As the violence raged, lots of of individuals remained in the church corridor. In a lull in the gunfire, clergymen suggested those that may to go residence, ushering them exterior. Several of the clergymen have been killed as they left the church, Abraham mentioned.

With nowhere to run to, Abraham sheltered inside Maryam Dengelat, mendacity on the ground as artillery pounded the tin roof. “We lost hope and we decided to stay and die at the church. We didn’t try to run,” he mentioned.

Two days later, the troops referred to as parishioners down from the church to cope with the useless. Abraham mentioned he and 5 different males spent the day burying our bodies, together with these from Marta’s family and the Sunday college kids. But the troops forbid them from burying our bodies at the church, in line with Orthodox custom, and compelled them to make mass graves as a substitute — a observe that has been described elsewhere in Tigray.

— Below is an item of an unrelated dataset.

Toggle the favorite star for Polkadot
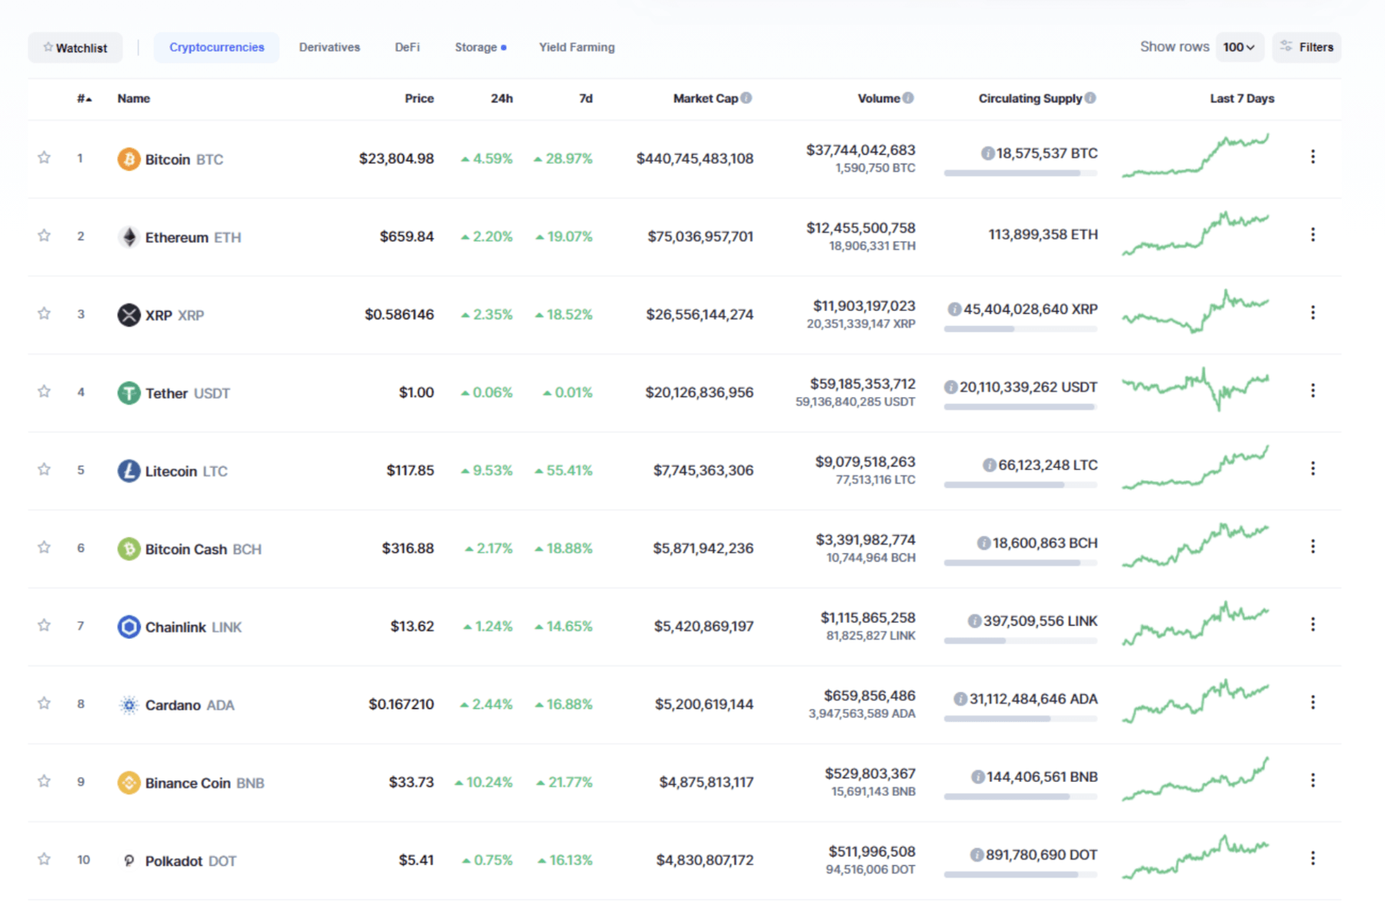 45,859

“… most of them were eaten by vultures before they got buried, it was horrible”


Abraham shared images and movies of the grave websites, which CNN geolocated to Dengelat with the assist of satellite tv for pc picture evaluation from a number of consultants. The evaluation was unable to conclusively establish particular person graves, which witnesses mentioned have been shallow, however one skilled mentioned there have been indicators that components of the panorama had modified.

The preliminary bloodshed was adopted by a interval of two tense weeks, Abraham mentioned. Soldiers stayed in the space in a number of encampments, stealing automobiles, burning crops and killing livestock earlier than finally shifting on.

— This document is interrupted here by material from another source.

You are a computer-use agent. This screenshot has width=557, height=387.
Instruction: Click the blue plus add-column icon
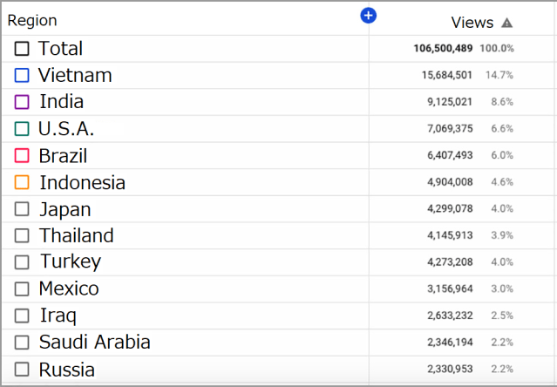click(x=369, y=16)
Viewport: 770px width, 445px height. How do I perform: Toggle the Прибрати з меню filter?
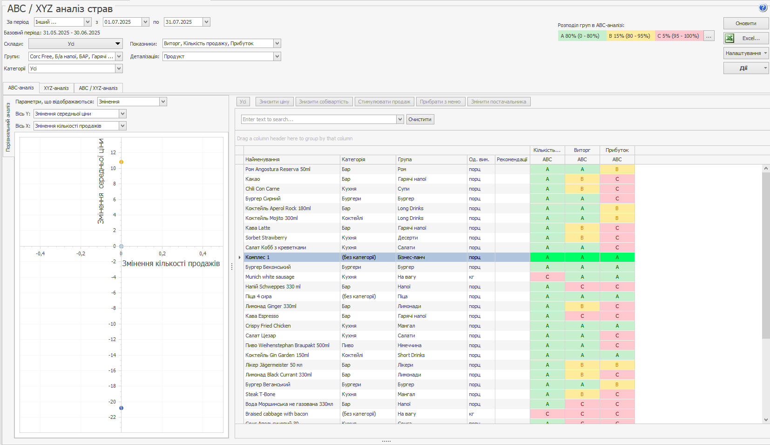coord(440,102)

Tedros, who was born in Dengelat and traveled there after the troopers had left, mentioned that the village smelled of demise and that vultures have been circling over the mountains, a signal that there could also be extra our bodies left uncounted there.

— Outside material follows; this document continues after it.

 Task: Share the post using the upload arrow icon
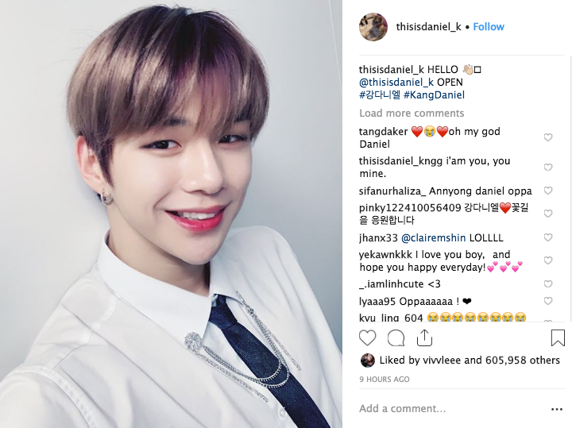click(424, 337)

“Some of them were also killed in the far fields while they were trying to escape and most of them were eaten by vultures before they got buried, it was horrible. [The soldiers] tied them and killed them in front of their doors, and they shot them in the head just to save bullets,” he mentioned.

Tedros visited the burial grounds described by eyewitnesses and mentioned he noticed cracks in the church partitions the place artillery hit. In interviews with villagers and members of the family, he compiled a demise toll of greater than 70 individuals.

The households hope that the names of their family members, which Tedros, Abraham and others risked their lives to file, will finally be learn out at a conventional funeral ceremony at the Maryam Dengelat church — uncommon closure in an ongoing battle.

Three months after the bloodbath, the graves in Dengelat are a day by day reminder of the bloodshed for the survivors who stay in the village. But it has not but been secure sufficient to reinter the our bodies of those that died, and that actuality is weighing on them.

Edited by Nick Thompson. Editorial supervised by Dan Wright. Design and visible enhancing by Peter Robertson, Henrik Pettersson, Brett Roegiers, Sarah Tilotta, Temujin Doran and Lauren Cook.

CNN’s Jennifer Hansler contributed to this report from Washington, DC.